Гони природу в дверь, она влетит в окно!
Beau-monde, в смущении, направо кругом и назад; горничные с хохотом в разные стороны.
Солнце взошло совершенно; все ожило новою жизнью, — сражение продолжается. Солнце уже высоко; тепло, жарко, душно; все ищет убежища под сенью прохлады, — сражение продолжается. Скоро вечер; утомленная природа с нетерпением ждет смены небесных стражей, все смотрит на запад, — сражение продолжается. Довольно! довольно! Завтра можно начать снова! Давно уже вечер! Роса, сыро, простуда, лихорадки, горячки!.. Сражение продолжается.

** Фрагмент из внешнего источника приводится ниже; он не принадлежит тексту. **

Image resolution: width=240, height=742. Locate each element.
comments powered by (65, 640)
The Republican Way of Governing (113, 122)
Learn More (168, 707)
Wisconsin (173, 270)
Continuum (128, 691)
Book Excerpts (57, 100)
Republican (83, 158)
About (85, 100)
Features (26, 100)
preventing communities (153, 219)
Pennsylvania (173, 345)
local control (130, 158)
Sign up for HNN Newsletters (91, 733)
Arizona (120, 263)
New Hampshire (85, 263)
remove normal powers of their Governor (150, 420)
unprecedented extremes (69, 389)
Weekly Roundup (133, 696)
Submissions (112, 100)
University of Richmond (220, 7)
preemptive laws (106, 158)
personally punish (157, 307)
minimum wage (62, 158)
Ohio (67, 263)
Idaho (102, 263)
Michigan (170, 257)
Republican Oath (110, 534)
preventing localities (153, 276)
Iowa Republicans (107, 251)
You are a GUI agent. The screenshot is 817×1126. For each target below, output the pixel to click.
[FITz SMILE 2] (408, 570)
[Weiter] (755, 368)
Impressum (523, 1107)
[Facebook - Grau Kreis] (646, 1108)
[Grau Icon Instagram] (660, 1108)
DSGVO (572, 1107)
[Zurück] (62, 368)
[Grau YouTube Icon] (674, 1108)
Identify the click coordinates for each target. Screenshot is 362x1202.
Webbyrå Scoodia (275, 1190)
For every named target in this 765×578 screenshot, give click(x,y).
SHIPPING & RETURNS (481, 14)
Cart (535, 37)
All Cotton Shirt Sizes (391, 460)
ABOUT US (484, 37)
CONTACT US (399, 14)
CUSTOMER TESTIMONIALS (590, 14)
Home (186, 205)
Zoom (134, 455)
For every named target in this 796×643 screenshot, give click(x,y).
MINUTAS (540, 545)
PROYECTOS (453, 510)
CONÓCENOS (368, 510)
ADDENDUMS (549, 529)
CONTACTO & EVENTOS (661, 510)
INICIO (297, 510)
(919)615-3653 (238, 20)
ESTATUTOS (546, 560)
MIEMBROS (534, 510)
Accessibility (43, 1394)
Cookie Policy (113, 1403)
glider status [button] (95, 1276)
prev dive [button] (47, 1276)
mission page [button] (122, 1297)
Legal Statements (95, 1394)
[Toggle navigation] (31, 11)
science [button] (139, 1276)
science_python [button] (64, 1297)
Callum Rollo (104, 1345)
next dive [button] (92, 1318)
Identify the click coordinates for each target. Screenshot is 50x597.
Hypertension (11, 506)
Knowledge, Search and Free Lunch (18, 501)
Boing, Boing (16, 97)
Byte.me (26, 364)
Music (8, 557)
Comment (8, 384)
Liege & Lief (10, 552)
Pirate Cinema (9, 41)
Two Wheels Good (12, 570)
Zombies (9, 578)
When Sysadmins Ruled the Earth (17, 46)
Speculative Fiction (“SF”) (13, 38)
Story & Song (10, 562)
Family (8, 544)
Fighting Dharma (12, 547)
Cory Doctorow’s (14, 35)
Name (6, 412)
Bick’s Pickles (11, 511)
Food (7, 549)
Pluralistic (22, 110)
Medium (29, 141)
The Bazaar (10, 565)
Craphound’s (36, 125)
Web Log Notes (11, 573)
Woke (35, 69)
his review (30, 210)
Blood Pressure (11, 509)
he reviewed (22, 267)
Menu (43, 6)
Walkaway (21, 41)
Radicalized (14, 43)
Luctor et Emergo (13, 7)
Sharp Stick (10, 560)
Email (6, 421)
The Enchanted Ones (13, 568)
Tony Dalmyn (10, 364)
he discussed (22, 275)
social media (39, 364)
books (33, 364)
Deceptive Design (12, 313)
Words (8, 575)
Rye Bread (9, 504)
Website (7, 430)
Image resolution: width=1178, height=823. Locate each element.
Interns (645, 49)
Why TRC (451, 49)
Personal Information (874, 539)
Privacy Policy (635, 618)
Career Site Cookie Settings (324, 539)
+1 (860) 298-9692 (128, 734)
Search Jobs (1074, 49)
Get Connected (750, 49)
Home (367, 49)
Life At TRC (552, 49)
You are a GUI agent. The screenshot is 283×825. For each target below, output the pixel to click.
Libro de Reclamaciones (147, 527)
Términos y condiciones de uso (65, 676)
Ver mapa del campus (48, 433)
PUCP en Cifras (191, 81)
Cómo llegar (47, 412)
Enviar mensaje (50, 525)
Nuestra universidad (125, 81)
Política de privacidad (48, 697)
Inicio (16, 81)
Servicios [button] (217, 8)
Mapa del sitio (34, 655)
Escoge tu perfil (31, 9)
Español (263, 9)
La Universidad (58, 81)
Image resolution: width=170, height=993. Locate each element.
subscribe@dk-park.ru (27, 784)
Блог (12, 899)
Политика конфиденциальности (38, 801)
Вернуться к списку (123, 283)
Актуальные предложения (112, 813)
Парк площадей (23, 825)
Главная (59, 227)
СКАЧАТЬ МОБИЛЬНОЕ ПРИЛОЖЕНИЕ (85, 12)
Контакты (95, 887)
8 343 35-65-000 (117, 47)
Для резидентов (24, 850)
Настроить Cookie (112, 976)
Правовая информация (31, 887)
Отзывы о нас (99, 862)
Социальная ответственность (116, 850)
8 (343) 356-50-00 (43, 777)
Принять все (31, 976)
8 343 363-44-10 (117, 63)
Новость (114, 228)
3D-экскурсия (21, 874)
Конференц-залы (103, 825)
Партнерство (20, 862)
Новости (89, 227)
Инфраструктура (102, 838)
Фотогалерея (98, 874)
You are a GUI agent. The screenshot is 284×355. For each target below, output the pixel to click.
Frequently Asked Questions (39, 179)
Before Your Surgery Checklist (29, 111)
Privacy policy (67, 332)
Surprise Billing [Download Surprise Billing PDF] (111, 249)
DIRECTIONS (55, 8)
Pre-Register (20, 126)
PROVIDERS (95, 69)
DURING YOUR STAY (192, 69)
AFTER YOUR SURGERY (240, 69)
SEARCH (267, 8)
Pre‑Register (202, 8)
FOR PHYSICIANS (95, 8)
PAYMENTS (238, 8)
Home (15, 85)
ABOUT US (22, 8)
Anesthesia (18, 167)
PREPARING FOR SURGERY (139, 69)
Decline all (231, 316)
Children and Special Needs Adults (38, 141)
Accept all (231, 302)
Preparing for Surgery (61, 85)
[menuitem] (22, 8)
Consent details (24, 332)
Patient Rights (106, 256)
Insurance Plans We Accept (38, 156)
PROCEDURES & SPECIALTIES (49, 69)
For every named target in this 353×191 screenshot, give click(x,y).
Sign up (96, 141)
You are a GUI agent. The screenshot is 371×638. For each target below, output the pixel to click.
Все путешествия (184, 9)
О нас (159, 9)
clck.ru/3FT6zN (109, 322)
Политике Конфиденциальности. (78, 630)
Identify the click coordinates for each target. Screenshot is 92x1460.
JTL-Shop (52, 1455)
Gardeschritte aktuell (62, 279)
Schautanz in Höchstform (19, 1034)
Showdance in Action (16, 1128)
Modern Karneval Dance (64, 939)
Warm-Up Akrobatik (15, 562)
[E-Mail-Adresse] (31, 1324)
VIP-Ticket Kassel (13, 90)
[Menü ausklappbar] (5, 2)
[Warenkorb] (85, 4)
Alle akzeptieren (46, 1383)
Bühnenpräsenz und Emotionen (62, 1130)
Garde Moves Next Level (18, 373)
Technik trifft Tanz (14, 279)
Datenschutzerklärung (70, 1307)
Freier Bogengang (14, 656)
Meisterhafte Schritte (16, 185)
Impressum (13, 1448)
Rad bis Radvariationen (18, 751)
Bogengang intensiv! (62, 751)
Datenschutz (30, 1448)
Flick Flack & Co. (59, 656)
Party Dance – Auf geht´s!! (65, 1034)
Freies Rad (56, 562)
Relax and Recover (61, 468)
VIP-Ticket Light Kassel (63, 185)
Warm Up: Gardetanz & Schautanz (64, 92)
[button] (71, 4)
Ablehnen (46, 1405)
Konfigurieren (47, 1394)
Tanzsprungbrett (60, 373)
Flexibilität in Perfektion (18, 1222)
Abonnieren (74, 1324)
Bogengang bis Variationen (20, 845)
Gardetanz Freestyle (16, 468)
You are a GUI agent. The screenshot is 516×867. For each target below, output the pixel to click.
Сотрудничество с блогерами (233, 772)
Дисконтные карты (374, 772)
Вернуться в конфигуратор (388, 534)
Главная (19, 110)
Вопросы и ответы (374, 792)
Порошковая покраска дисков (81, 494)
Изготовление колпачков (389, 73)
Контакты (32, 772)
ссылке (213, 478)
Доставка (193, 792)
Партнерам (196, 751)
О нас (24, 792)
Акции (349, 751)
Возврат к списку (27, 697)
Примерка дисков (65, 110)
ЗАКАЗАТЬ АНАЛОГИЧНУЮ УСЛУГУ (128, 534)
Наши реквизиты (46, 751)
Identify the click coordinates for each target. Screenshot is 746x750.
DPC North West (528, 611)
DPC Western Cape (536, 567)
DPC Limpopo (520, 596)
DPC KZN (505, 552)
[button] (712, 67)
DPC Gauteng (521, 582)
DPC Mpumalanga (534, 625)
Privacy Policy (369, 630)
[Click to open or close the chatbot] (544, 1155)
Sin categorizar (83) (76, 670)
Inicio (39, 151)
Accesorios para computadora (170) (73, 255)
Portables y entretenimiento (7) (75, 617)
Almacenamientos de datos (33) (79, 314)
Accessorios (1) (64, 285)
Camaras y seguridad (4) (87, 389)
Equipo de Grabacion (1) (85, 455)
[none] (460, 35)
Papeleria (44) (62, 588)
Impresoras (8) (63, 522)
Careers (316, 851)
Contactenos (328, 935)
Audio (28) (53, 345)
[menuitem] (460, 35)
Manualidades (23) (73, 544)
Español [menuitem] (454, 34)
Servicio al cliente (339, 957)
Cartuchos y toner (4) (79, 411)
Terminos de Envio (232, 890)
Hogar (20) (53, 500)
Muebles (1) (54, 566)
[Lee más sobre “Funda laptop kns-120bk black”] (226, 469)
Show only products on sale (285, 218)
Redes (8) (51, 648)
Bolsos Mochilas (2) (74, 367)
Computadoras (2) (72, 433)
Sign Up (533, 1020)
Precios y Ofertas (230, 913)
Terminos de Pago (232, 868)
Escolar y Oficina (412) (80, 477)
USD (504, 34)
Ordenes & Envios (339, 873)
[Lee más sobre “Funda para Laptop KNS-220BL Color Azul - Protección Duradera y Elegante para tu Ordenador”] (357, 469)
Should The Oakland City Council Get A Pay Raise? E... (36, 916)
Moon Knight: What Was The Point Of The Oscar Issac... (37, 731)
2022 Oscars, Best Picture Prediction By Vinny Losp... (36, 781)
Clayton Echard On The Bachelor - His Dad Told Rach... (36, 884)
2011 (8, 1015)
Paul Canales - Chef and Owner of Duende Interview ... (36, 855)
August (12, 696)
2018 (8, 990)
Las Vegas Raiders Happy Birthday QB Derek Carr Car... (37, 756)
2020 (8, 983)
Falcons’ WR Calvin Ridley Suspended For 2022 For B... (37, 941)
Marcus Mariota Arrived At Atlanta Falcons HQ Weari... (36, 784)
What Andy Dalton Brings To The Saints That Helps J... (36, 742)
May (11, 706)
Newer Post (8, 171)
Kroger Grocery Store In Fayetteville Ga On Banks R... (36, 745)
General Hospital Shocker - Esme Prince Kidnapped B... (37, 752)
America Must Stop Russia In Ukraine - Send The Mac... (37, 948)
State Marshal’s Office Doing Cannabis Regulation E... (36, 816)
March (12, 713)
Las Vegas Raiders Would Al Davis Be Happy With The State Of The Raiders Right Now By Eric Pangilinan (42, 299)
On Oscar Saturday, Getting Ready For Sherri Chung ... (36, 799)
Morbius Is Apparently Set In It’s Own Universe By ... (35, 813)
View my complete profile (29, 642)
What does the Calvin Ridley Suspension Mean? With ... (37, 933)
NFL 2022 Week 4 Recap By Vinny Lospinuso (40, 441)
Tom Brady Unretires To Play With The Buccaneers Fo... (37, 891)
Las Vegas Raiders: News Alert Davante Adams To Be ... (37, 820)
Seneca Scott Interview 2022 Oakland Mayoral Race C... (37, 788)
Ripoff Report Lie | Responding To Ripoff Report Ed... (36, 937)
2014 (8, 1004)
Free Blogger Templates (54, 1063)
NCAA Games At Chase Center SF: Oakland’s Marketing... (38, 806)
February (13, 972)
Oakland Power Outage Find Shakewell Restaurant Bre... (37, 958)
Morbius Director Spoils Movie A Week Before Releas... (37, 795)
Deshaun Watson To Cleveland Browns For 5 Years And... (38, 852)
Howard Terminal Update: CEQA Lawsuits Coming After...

— Что нам теперь с ними делать? — Я говорила, не стоило начинать! — Я говорила, этому и конца не будет! — Я говорила, все это напрасно! — Я говорила, лучше было дома сидеть! — Я говорила… — Я говорила… — Я говорила… — Помилуйте, не вы ли первые? — Я! Избави, Боже, меня от этого! Вы начали. — Вы! Нет, вы! — Я никогда не начинаю первая! — Вы начали. — Я и не думала! — Вы! — Нет, вы! — Вспомните хорошенько! Вы сказали… — Разве вы! — Я? До того ли мне теперь! Вы, сударыня, вы! — Нет, вы! — Маменька, вступитесь за меня! Я смертельно обижена! Я не могу долее оставаться здесь! Вы, сударыня, забываете, с кем говорите! Оставьте меня в покое! — Тетушка, разве вы не слышите, как смеются над вами! — Господи, Боже мой! невозможно жить более на свете! — О, мой Карл! — О, мой Фридрих! — О, мой Эрнест! — О, мой Юлий! — О, друзья мои, друзья мои! Помните ли, как мы были всегда покойны? С каким почтением всегда к нам относились? Как мы весело жили? Как искусно умели нам угождать все? Как приятно было в обществах? — Помните? — Помните? — Помните?